A verdade não tem retorno, não encolhe, não se dissolve, não é esquecida. Conforme colocou  Liz Gilbert, ao revelar seu romance com a parceira Rayya Elias, “uma vez que você a enxerga, não pode desenxergar’”. Se não permitir que ela apareça, ela vai se fazer notar, vai ganhar outras formas, vai fazer estragos, vai te atormentar.

Narrativas, de Edmund Joseph Sullivan

A Honestidade, reflete o escritor e poeta David Whyte (Consolations), começa quando temos a humildade de admitir nossa condição de não querer ouvir a verdade e necessariamente passa pela perda e pelo luto.

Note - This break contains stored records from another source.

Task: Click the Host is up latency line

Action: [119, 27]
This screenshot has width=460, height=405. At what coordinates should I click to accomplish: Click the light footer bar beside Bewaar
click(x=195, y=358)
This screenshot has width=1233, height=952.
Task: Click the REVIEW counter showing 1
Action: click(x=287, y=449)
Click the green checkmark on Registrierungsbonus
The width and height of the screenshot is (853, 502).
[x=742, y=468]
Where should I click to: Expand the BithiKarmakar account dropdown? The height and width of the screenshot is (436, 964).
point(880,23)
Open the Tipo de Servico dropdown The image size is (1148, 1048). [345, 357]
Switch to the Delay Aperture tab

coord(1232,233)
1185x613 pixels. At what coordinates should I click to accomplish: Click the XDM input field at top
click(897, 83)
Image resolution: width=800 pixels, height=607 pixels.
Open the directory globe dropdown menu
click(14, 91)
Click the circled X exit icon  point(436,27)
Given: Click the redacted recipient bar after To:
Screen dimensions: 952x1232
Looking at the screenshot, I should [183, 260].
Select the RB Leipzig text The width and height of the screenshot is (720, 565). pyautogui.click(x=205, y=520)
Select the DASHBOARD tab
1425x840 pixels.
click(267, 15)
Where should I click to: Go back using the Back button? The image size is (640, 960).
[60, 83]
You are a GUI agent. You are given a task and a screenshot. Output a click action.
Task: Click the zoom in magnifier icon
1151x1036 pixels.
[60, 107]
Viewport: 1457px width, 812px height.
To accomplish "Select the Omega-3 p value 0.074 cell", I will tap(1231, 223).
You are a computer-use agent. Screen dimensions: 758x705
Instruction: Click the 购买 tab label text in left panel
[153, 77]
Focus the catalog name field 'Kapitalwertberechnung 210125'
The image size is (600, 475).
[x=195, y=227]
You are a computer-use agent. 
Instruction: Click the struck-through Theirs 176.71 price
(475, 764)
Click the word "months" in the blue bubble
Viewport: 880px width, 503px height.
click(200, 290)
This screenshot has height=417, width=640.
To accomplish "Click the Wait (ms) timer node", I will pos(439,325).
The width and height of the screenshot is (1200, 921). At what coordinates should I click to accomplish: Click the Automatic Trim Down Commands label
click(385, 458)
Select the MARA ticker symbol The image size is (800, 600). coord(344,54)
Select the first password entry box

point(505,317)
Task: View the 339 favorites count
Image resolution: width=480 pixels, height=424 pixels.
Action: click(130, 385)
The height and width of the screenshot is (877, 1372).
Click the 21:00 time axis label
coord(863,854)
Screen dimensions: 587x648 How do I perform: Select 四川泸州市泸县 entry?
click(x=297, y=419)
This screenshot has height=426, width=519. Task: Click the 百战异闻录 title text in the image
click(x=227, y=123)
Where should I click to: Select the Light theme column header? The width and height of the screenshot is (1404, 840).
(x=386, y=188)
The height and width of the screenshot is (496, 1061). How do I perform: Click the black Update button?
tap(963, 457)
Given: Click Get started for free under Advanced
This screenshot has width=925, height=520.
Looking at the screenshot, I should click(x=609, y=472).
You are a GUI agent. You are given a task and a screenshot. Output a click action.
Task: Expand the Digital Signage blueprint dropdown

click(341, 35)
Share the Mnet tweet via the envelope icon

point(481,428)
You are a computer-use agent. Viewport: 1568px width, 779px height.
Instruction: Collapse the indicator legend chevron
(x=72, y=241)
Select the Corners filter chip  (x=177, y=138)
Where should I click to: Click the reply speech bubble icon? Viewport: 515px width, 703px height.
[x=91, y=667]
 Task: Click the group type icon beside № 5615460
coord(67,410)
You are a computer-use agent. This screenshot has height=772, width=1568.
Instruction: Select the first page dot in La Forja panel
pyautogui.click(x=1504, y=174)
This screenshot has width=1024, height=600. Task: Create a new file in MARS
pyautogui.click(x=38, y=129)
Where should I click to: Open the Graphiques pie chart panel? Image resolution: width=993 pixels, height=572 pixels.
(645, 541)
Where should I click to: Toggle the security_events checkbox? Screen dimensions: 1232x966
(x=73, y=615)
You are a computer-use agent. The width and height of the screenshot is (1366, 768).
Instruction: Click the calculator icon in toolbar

A perda – ou as perdas – não são produto da verdade. São reveladas por ela, mas já estavam lá, instaladas em lugares longe da percepção. Disfarçadas pelos hábitos, pelos pequenos rituais diários, mantinham no conforto de uma realidade previsível, familiar, aparentemente inquebrável.

Ao ganharem nitidez, no encontro com a verdade, essas perdas e esses enganos podem ferir e destruir, mas nunca sem transformar. Uma transformação que David Foster Wallace (Graça Infinita) entende como libertadora: “A verdade pode te libertar, mas não antes de terminar o que tem que fazer com você”.

A verdade transforma quem a enxerga, transforma quem a revela. Permite a criação de uma nova realidade, uma que reconhece nossa condição vulnerável, que não nos priva do contato com o incômodo, que redimensiona expectativas e reorganiza prioridades.

“Honestidade não é a revelação de uma verdade fundamental que nos dá poder sobre outros ou sobre nós mesmos, mas uma incorporação robusta do desconhecido desdobramento da vulnerabilidade da existência, um reconhecimento da nossa impotência, do nosso conhecimento limitado, do medo do desconhecido, do espanto diante da medida generosa de perda que é conferida até à vida mais medíocre. (…)

“Honestidade não é uma arma que mantém a perda e a mágoa à beira, mas nossa habilidade de encostar no chão da realidade, o mais difícil de alcançar, o lugar onde habitamos, a morada, a fronteira do fôlego, onde não temos a opção de escolher entre ganho ou perda”.